With two children in part-time childcare and first hand knowledge of the facilities required to provide for early learners, Minx embarked on a series of early learning centre projects. This era also provided many valuable lessons for us as architects and as directors of architectural practice still in the infant stages of development. Albert Park Pre-school, Clarke Street Children's’ Centre, Malvern Early Learning Centre, North St Kilda Childcare Centre and a number of projects for Peppercorn Childcare Centres, ironically gave us plenty to do when we weren’t looking after own own children.
Working in the education sector throughout our children’s schooling has enabled insight to the role that teaching facilities play in the community. Often the school is the focal point for the community and being a part of that community gives a designer a different perspective.
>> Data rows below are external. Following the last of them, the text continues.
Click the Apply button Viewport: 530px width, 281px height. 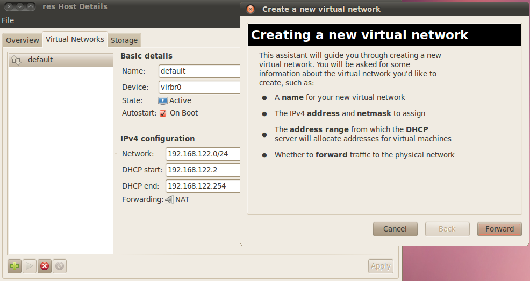(381, 266)
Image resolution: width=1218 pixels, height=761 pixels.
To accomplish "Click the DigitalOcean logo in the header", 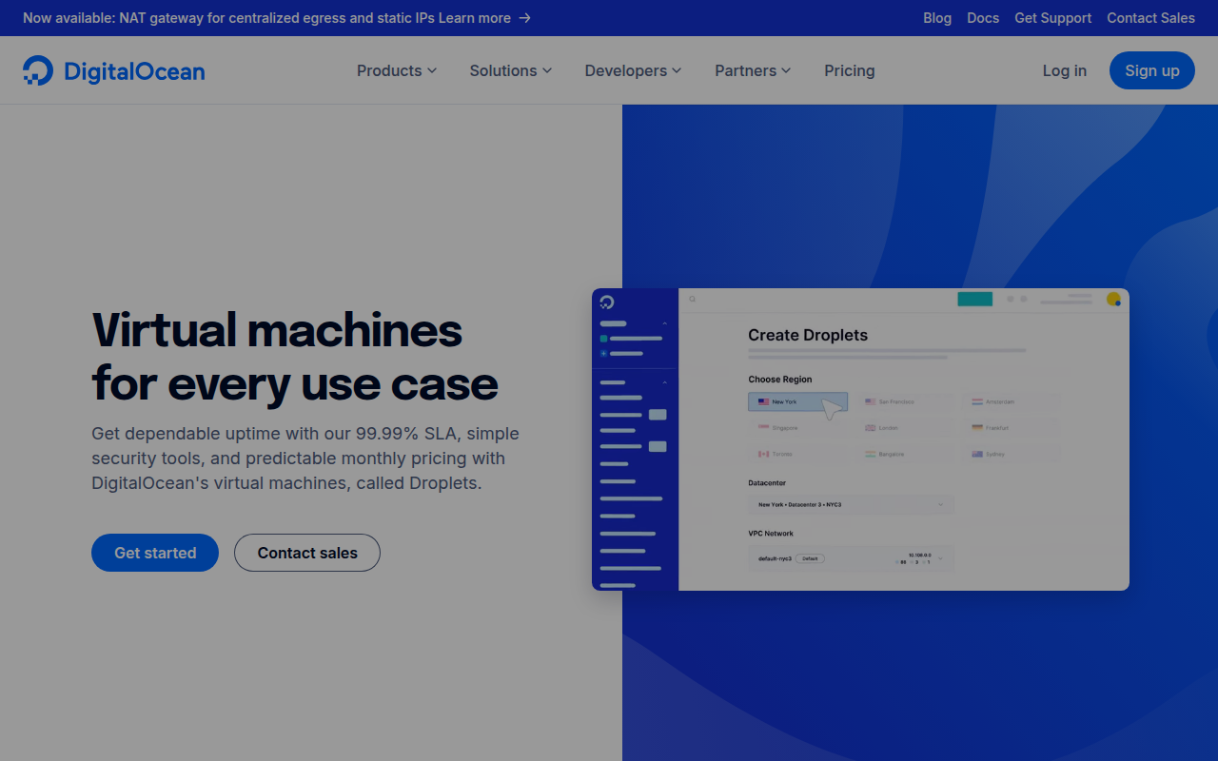I will pos(113,70).
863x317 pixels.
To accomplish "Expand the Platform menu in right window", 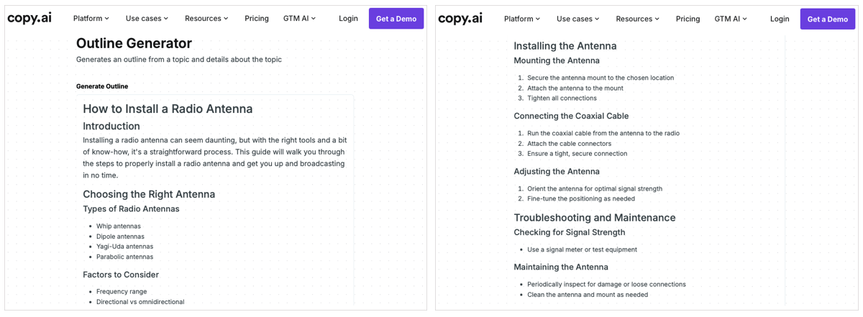I will pos(522,19).
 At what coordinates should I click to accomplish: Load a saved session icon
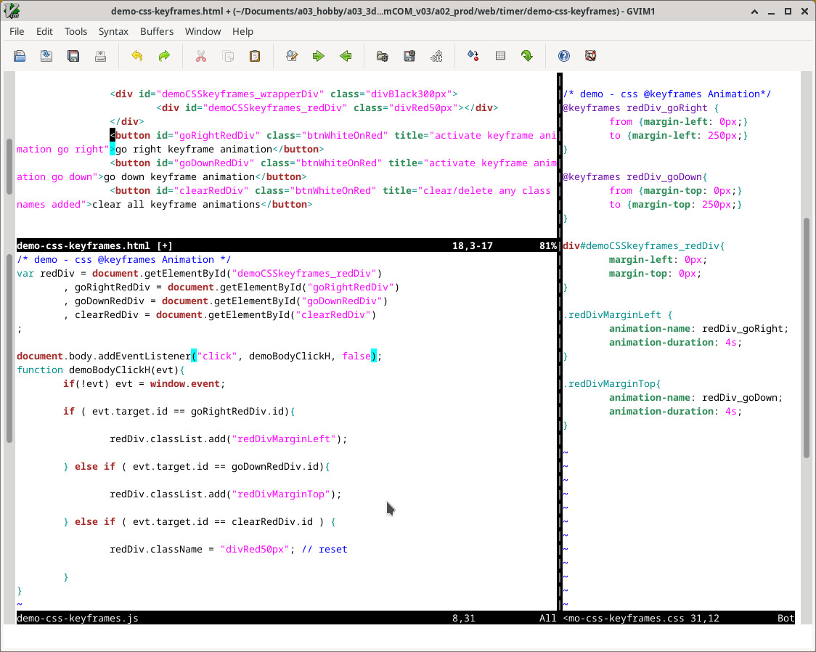pyautogui.click(x=383, y=56)

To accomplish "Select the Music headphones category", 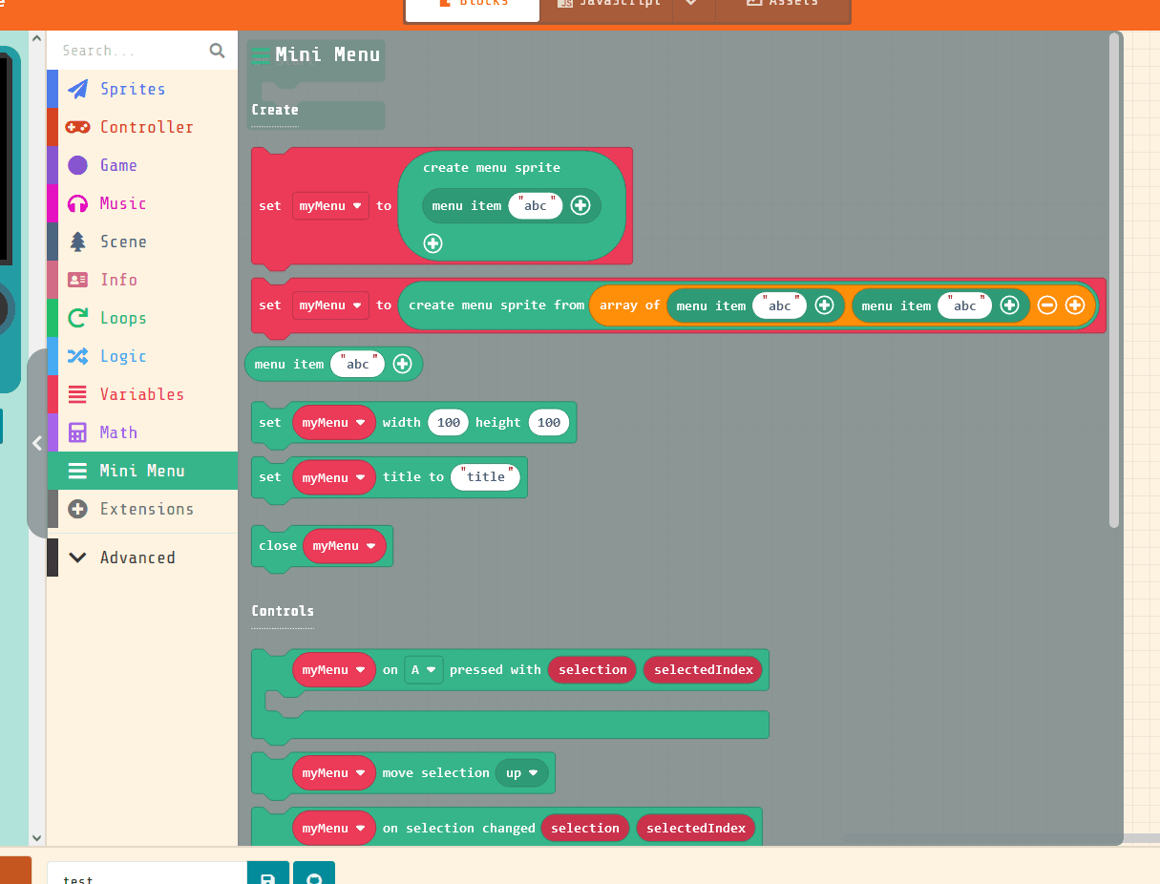I will coord(122,203).
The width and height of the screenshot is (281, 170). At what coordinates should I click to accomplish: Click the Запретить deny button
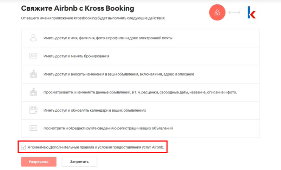(x=79, y=162)
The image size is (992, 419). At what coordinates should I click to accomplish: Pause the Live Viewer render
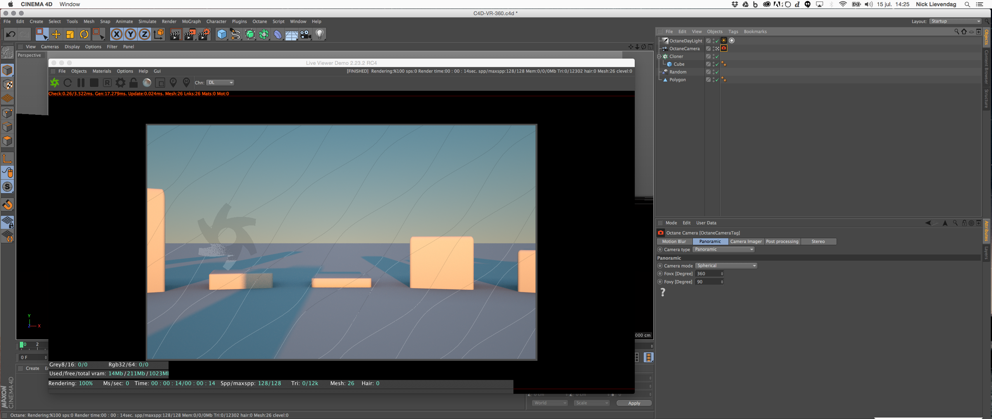[81, 83]
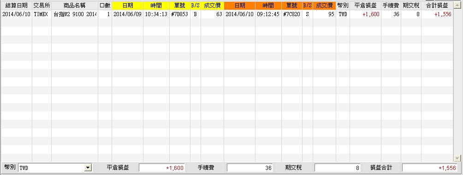Click the 期交稅 total field showing 8
This screenshot has width=463, height=175.
tap(338, 168)
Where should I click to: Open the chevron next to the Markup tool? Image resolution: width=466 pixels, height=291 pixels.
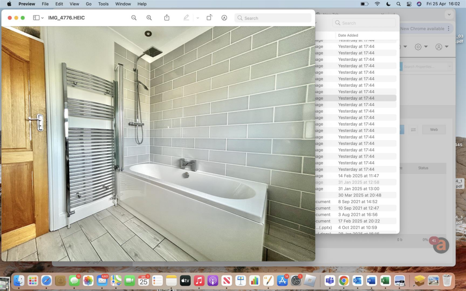click(x=197, y=18)
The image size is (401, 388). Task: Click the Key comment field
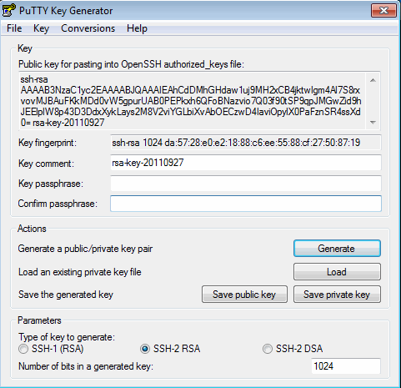tap(246, 163)
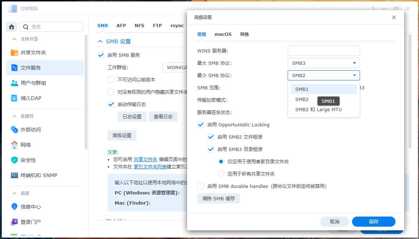The width and height of the screenshot is (419, 239).
Task: Toggle Opportunistic Locking checkbox
Action: [201, 125]
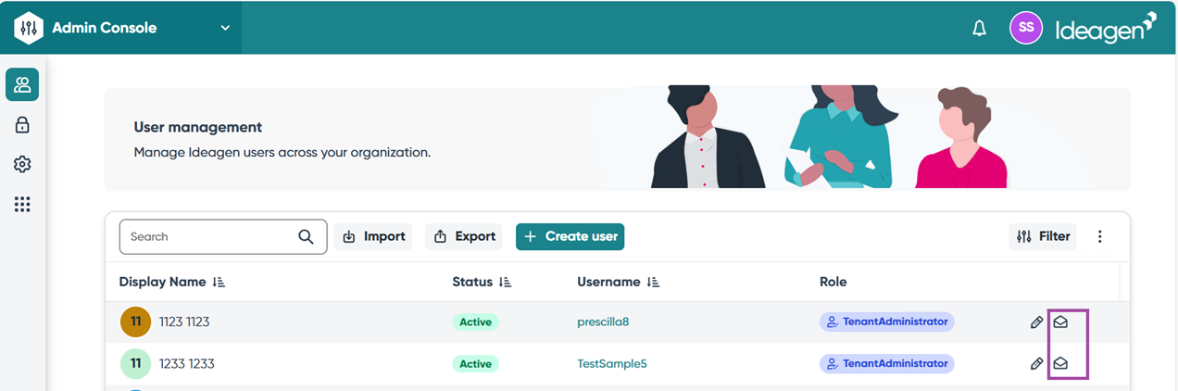Click the Create user button

pyautogui.click(x=570, y=236)
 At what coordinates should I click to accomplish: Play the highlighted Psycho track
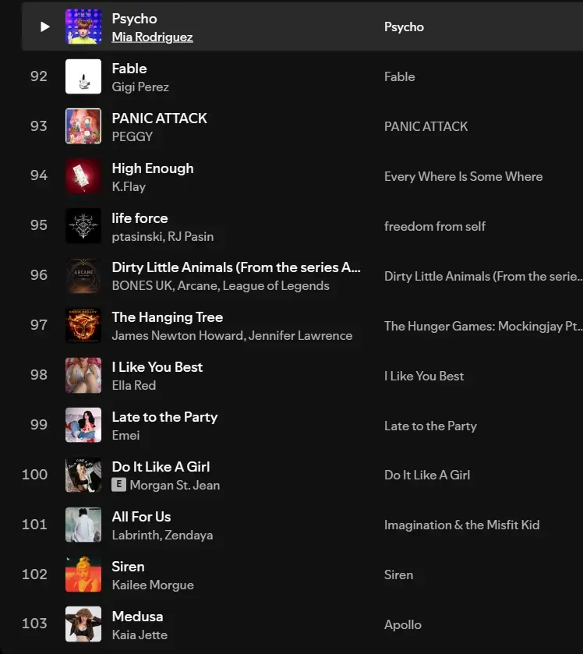pyautogui.click(x=45, y=27)
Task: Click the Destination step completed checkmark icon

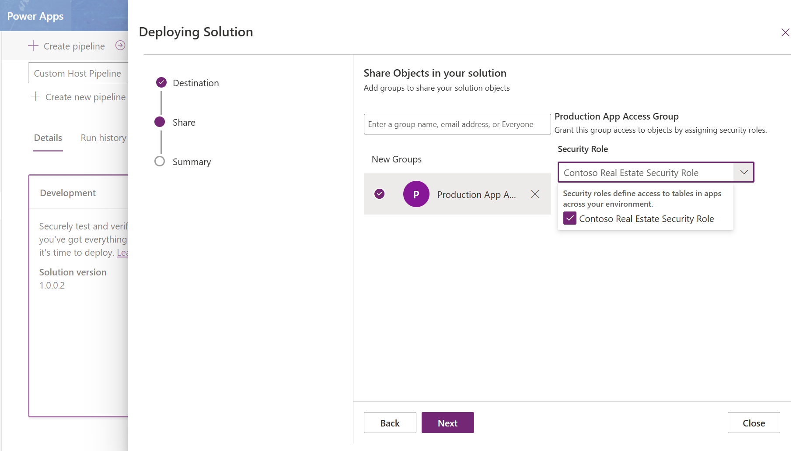Action: [161, 82]
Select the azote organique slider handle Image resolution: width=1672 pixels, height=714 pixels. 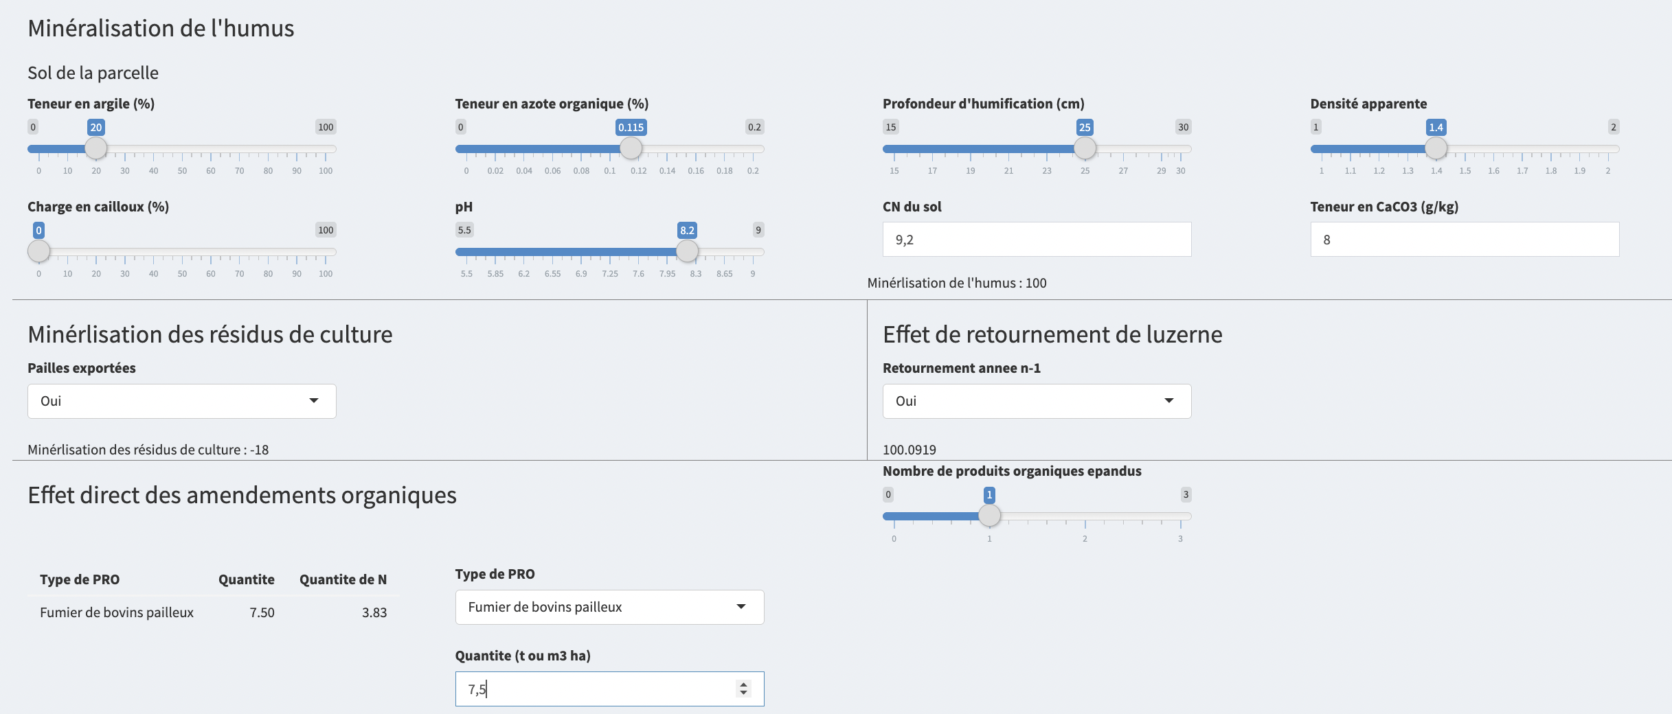pyautogui.click(x=631, y=148)
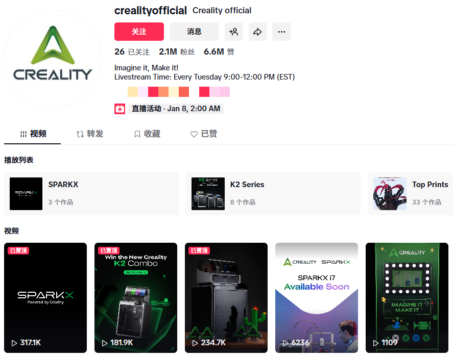Switch to the 收藏 favorites tab
The image size is (453, 359).
click(x=148, y=134)
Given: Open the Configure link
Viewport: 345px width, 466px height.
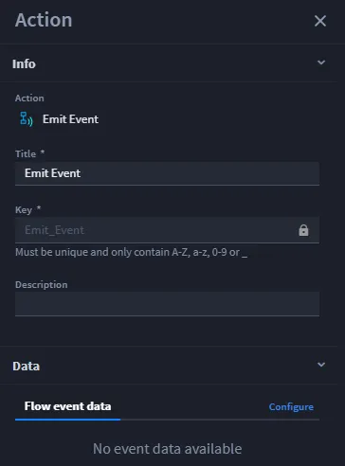Looking at the screenshot, I should pos(291,407).
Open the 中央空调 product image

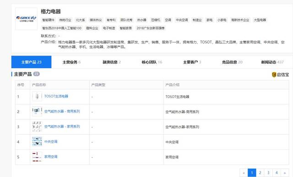pyautogui.click(x=37, y=142)
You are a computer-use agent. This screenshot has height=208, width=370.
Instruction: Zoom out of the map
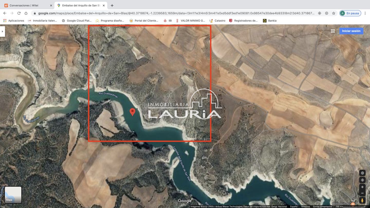(362, 193)
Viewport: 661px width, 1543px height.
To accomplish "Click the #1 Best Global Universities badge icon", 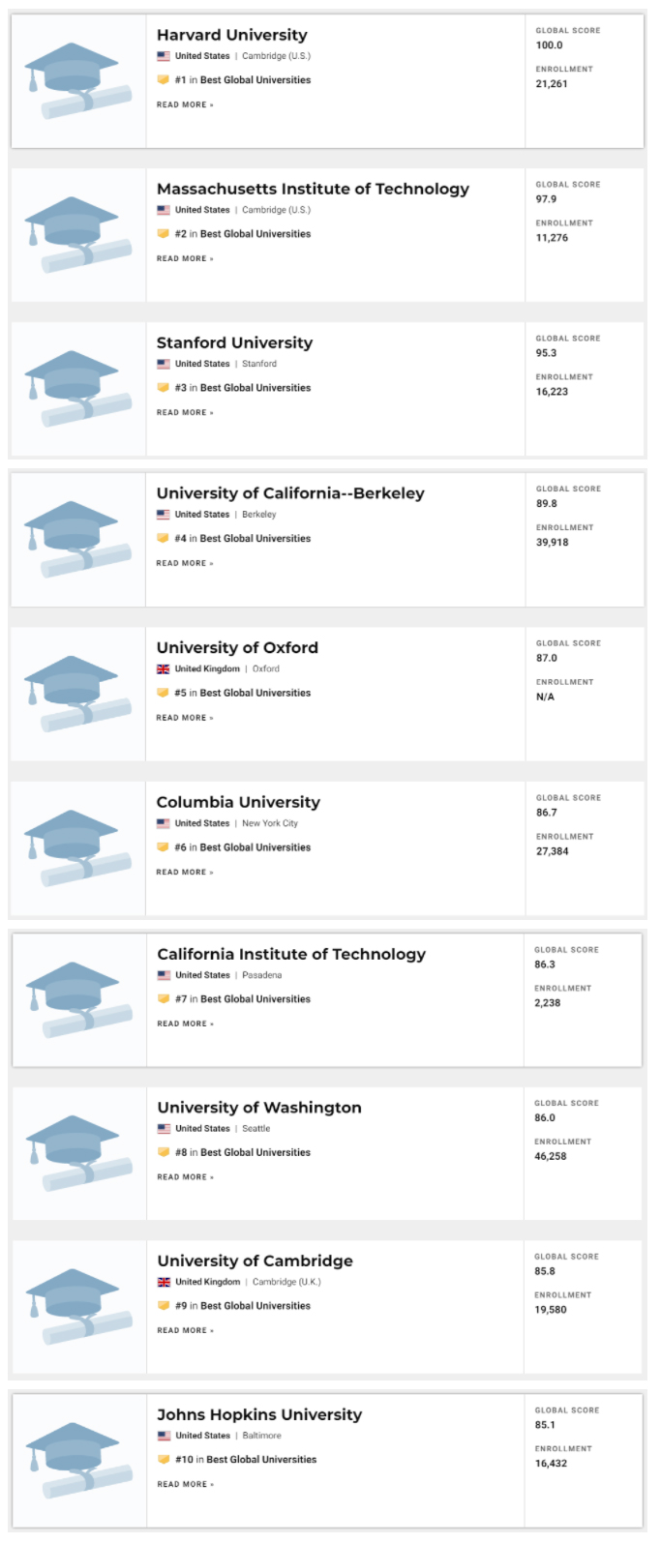I will tap(164, 80).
Involvement as volunteer in the classroom can gives an architect better understanding as to how teaching and learning spaces work. Too often designers have limited exposure to the workings of the spaces that they imagine.
Our children too have provided us with a terrific understanding of the needs of the learner - particularly during a time of rapid change with the infiltration of digital technology in the classroom. Even today, with our children now at the other end of the school system, their approach to learning, motivations and frustrations give us a better understanding as to how to provide better education spaces.
When we realise that Siri can do year 11 chemistry homework, we start to wonder what teaching will look like in the future and what sort of spaces we should be designing to allow for this rapid change.
So from early learners to lazy teens, our children have provided us with insight, understanding and perspective (and for the most part they have also given us a lot of joy) which has enabled us to continue to refine our skills as education space designers.
By the end of 2004 we had employed 4 staff to support the many projects we had in progress and generally our practice was running really well which we attribute to our insistence on ‘team work’ which, in our office means asking a colleague for help when you need it and helping a colleague in need when they ask for it. This is still the essence of the culture at Minx today and camaraderie has never been stronger.